Dirinya melanjutkan bahwa pada periode sebelumnya yaitu Presiden Joko Widodo (Jokowi) selama dua periode kepemimpinannya telah memberikan perhatian penuh dan meletakkan warisan yang baik bagi NTT. Karena itu, dirinya yakin Wapres Gibran akan meneruskan warisan kerja dari orang tuanya untuk terus membantu tanah Flobamora.
Sebelumnya, Presiden Prabowo Subianto pada saat berpidato dalam Kongres ke-VI Partai Amanat Nasional (PAN) pada September lalu, mengatakan bahwa dirinya sama sekali tidak ada urusan dalam Pilkada 2024. (lihat di: https://youtu.be/m9ujtE09zeI?si=MGMmM8HWR8ZTkIYu).
Purnawirawan Tentara Nasional Indonesia (TNI) itu bahkan menyebut bahwa perbedaan koalisi di daerah adalah hal yang biasa dalam dinamika perpolitikan dan dirinya tak ada urusan sama sekali dengan hal tersebut. Mantan Menteri Pertahanan ini juga menegaskan bahwa baik dirinya dan Presiden Jokowi tidak pernah menitip seorang politisi pun dalam Pilkada serentak 2024 ini.
“Tentang Pilkada, serahkanlah kepada junior-junior itu. Siapapun yang dipilih tidak ada masalah. Silahkan. Kadang-kadang kita sama PAN, kadang-kadang tidak. Ya silahkan. Tidak ada urusan. Tidak ada intervensi. Saya jamin itu. Saya juga berkali-kali ketemu Pak Jokowi, dia tidak pernah nitip siapa-siapa. Rakyat sudah memberi mandat kepada kita. Kita ajak semua kekuatan bekerja sama,” tegas Prabowo.

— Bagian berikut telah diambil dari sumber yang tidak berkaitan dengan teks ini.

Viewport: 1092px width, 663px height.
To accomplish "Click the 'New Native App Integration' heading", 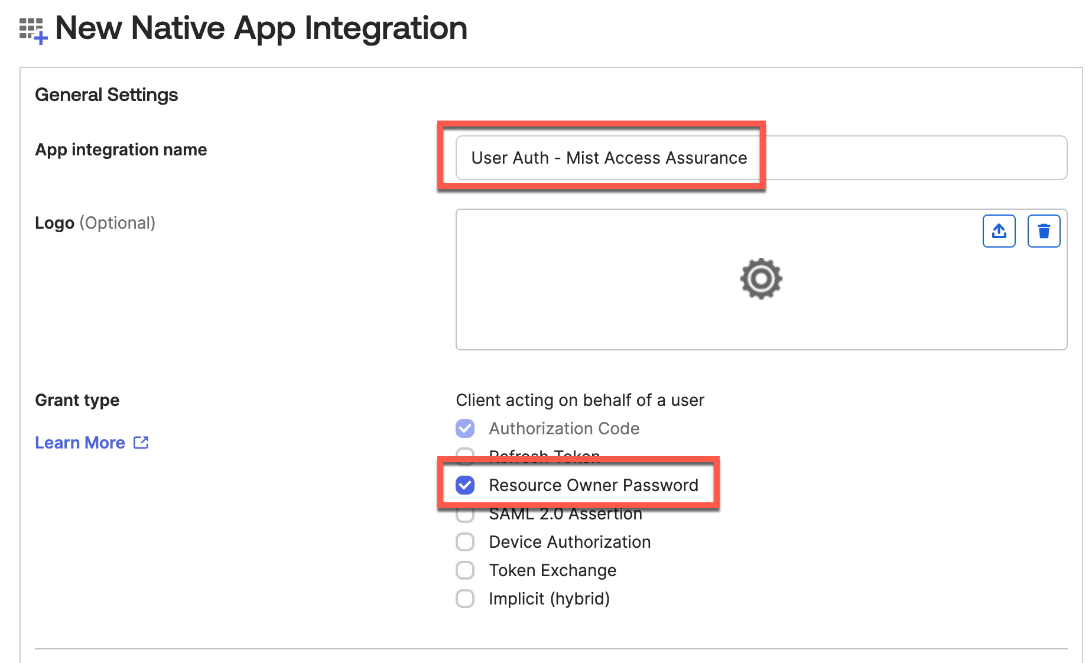I will (x=261, y=28).
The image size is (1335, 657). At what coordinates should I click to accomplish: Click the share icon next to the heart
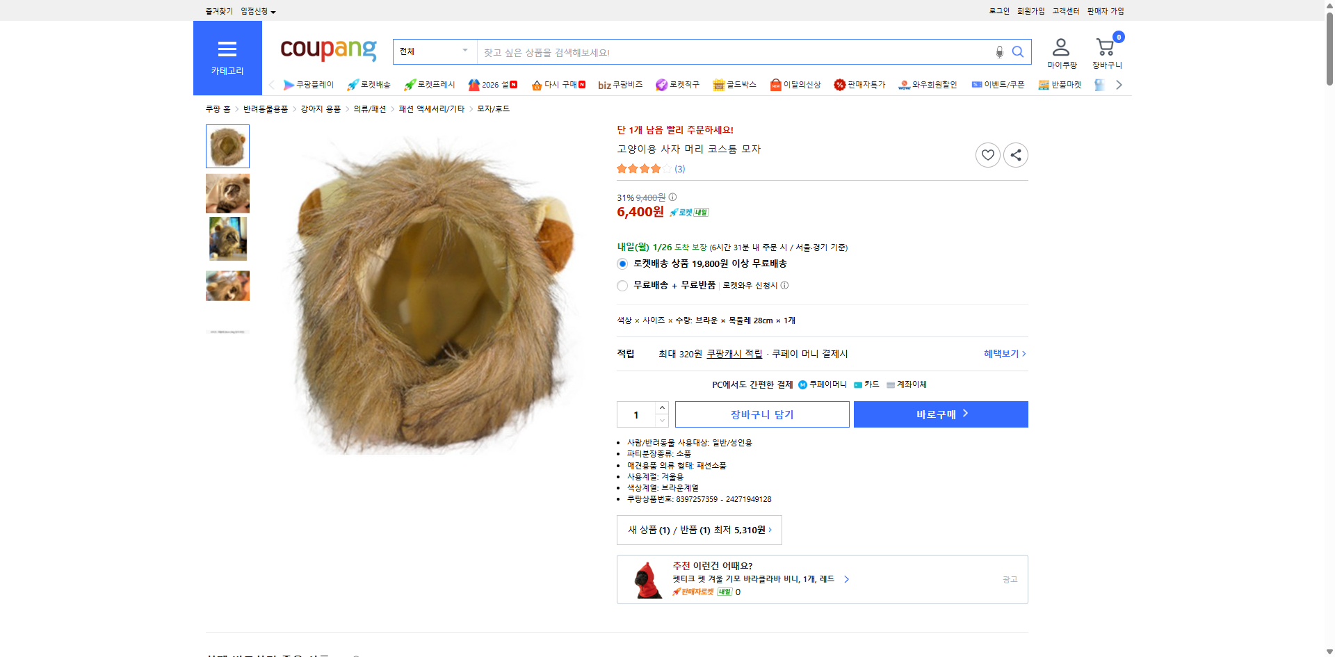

Pengamat Politik Universitas Nusa Cendana (Undana) Yohanes Jimmy Nami S.IP.,M.IP melihat Prabowo-Gibran adalah sosok pemimpin yang menaruh atensi besar bagi NTT. Sehingga, siapapun Gubernur NTT terpilih nanti, provinsi kepulauan ini akan tetap menjadi salah satu prioritas pembangunan nasional.
Dosen Ilmu Politik Undana tersebut menerangkan bahwa segala kegiatan pembangunan di Indonesia akan dimulai dari wilayah terluar yang membutuhkan atensi besar dari pemerintah pusat dan Provinsi NTT merupakan salah satunya. Siapapun Gubernur NTT yang terpilih akan mendapatkan porsi perhatian yang sama dari pemerintah pusat.